:: Texte fourni ::
Cela étant, la marge d’appréciation de l’autorité de contrôle est évidemment plus grande lorsqu’elle examine une initiative non formulée que lorsqu’elle se trouve en présence d’une initiative rédigée de toutes pièces, sous la forme d’un acte normatif. Cependant, lorsque, de par son but même ou les moyens mis en œuvre, le projet contenu dans une telle initiative ne pourrait être reconnu conforme au droit supérieur que moyennant l’adjonction de réserves ou de conditions qui en modifient profondément la nature, une telle interprétation entre en conflit avec le respect, fondamental, de la volonté des signataires de l’initiative et du peuple appelé à s’exprimer ; la volonté de ce dernier ne doit pas être faussée par la présentation d’un projet qui, comme tel, ne serait pas constitutionnellement réalisable (ATF 149 I 182 consid. 3.3. ; 143 I 129 consid. 2.2).

:: Relevé des entrées ::
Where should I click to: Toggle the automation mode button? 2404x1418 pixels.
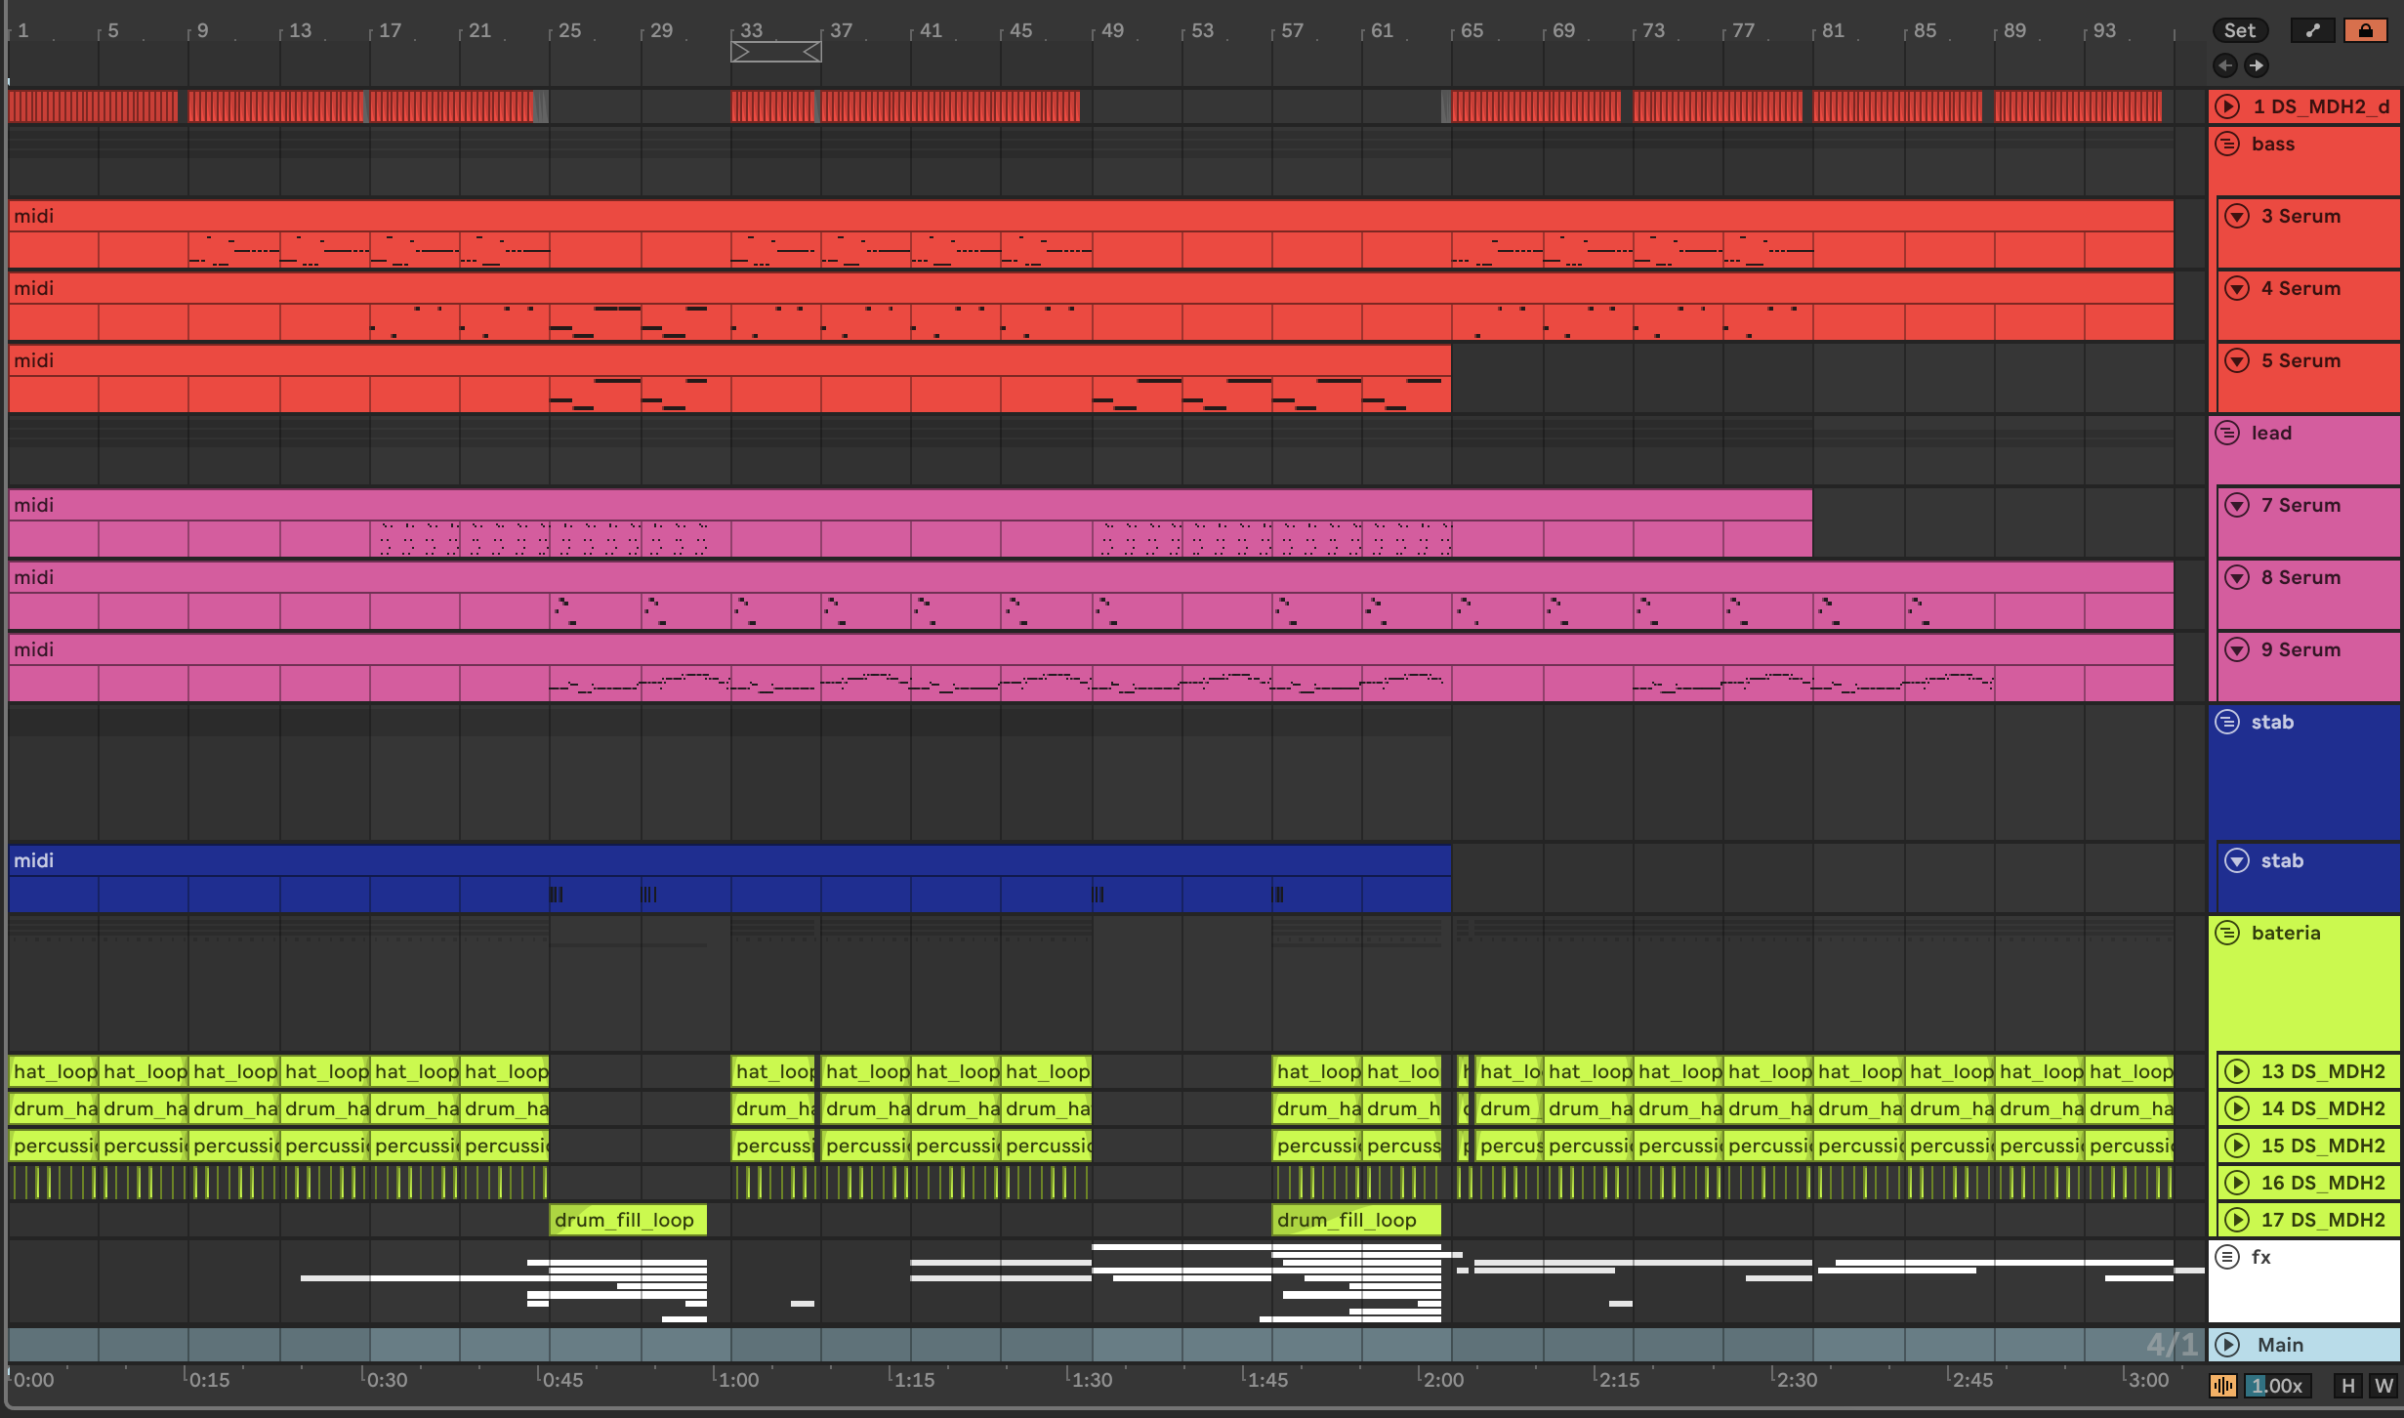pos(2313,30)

* * *

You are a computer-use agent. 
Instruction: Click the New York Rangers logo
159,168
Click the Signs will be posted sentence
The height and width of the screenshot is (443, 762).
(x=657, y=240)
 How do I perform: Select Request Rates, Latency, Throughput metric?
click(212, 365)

:: Série d'exercices ::
**a.** Répondez aux questions suivantes à partir du texte fourni.
(i) Dans quel cas la marge d'appréciation de l'autorité de contrôle est-elle plus grande ?
(ii) Par quoi la volonté du peuple ne doit-elle pas être faussée ?
(iii) Quels arrêts sont cités à la fin ?
**b.** Dans les entrées, mettez à jour le passage allant de la ligne contenant « Where should I » jusqu'à celle contenant « pos(2313,30) » incluse, en remplaçant « automation » par « navigation ». Recopiez uniquement ce passage, sans les images.

:: Corrigé des exercices ::
**a.**
(i) Lorsqu'elle examine une initiative non formulée, plutôt qu'une initiative rédigée de toutes pièces sous la forme d'un acte normatif.
(ii) Par la présentation d'un projet qui, comme tel, ne serait pas constitutionnellement réalisable.
(iii) ATF 149 I 182 consid. 3.3 et 143 I 129 consid. 2.2.

**b.**
Where should I click to: Toggle the navigation mode button? 2404x1418 pixels.
pos(2313,30)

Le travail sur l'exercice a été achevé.